PROBLEM TO SOLVE> Extract each line of the rows below that contains the string "size". Matches must have the same letter case.
[START OF GIVEN RECORDS]
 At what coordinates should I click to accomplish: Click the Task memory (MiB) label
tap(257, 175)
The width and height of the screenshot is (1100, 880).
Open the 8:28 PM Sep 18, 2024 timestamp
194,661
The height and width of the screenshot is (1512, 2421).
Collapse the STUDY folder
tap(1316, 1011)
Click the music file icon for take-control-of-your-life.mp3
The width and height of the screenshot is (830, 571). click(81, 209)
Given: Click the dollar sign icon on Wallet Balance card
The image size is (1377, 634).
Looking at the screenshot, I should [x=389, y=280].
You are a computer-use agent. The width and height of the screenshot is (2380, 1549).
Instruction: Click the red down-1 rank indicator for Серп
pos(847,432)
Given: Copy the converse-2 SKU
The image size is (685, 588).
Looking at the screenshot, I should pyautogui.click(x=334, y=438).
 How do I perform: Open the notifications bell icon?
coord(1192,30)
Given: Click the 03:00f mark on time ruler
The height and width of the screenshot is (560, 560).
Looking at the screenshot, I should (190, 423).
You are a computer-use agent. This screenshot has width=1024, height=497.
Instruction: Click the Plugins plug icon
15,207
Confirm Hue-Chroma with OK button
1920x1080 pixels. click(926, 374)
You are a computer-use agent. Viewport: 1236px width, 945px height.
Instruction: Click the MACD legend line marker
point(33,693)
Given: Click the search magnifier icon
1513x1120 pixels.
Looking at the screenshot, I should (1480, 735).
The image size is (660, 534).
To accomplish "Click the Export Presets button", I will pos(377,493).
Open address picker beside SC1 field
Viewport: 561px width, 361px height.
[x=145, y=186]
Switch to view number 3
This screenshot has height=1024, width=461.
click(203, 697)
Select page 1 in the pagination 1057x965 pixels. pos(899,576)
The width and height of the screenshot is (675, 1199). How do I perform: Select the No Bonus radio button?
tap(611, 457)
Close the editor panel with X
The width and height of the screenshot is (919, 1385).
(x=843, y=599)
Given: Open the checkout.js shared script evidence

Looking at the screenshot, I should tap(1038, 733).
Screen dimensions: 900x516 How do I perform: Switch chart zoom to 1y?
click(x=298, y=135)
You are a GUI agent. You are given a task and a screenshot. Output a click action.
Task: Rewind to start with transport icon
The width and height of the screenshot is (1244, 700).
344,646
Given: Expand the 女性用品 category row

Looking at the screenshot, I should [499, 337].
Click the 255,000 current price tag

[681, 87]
[END OF GIVEN RECORDS]
OUTPUT FOR THIS TASK>
The image size is (1377, 634).
The image size is (685, 588).
The image size is (660, 534).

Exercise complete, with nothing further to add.